=== DATA FOR THE TASK ===
....................

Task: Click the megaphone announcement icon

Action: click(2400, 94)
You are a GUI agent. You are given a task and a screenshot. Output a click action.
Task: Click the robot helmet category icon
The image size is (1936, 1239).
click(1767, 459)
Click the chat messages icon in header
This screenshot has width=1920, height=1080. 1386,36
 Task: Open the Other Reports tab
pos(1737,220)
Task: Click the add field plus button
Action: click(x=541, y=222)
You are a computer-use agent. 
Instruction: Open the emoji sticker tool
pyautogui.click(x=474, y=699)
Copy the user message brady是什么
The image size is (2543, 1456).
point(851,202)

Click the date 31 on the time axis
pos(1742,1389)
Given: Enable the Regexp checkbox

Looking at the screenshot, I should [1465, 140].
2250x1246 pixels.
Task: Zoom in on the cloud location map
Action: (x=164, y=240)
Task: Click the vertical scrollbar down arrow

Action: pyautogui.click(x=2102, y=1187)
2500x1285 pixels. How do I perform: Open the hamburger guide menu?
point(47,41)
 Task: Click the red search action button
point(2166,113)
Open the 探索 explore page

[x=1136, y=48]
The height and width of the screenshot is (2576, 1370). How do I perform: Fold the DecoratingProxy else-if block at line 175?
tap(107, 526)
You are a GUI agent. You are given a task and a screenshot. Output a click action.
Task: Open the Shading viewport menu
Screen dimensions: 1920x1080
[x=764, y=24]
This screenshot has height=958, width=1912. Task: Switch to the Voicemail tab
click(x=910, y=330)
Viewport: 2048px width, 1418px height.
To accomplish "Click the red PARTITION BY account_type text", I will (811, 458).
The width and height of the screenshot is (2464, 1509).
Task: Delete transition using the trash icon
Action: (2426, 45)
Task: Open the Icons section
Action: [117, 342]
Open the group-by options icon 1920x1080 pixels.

....................

=== PROBLEM TO WORK ON ===
Restate each entry above word for word.

=== WRITTEN SOLUTION ===
Task: Click the megaphone announcement icon

Action: click(2400, 94)
You are a GUI agent. You are given a task and a screenshot. Output a click action.
Task: Click the robot helmet category icon
The image size is (1936, 1239).
click(1767, 459)
Click the chat messages icon in header
This screenshot has width=1920, height=1080. 1386,36
 Task: Open the Other Reports tab
pos(1737,220)
Task: Click the add field plus button
Action: click(x=541, y=222)
You are a computer-use agent. 
Instruction: Open the emoji sticker tool
pyautogui.click(x=474, y=699)
Copy the user message brady是什么
The image size is (2543, 1456).
point(851,202)

Click the date 31 on the time axis
pos(1742,1389)
Given: Enable the Regexp checkbox

Looking at the screenshot, I should [1465, 140].
2250x1246 pixels.
Task: Zoom in on the cloud location map
Action: (x=164, y=240)
Task: Click the vertical scrollbar down arrow

Action: pyautogui.click(x=2102, y=1187)
2500x1285 pixels. How do I perform: Open the hamburger guide menu?
point(47,41)
 Task: Click the red search action button
point(2166,113)
Open the 探索 explore page

[x=1136, y=48]
The height and width of the screenshot is (2576, 1370). How do I perform: Fold the DecoratingProxy else-if block at line 175?
tap(107, 526)
You are a GUI agent. You are given a task and a screenshot. Output a click action.
Task: Open the Shading viewport menu
Screen dimensions: 1920x1080
[x=764, y=24]
This screenshot has height=958, width=1912. Task: Switch to the Voicemail tab
click(x=910, y=330)
Viewport: 2048px width, 1418px height.
To accomplish "Click the red PARTITION BY account_type text", I will (811, 458).
The width and height of the screenshot is (2464, 1509).
Task: Delete transition using the trash icon
Action: (2426, 45)
Task: Open the Icons section
Action: [117, 342]
Open the group-by options icon 1920x1080 pixels.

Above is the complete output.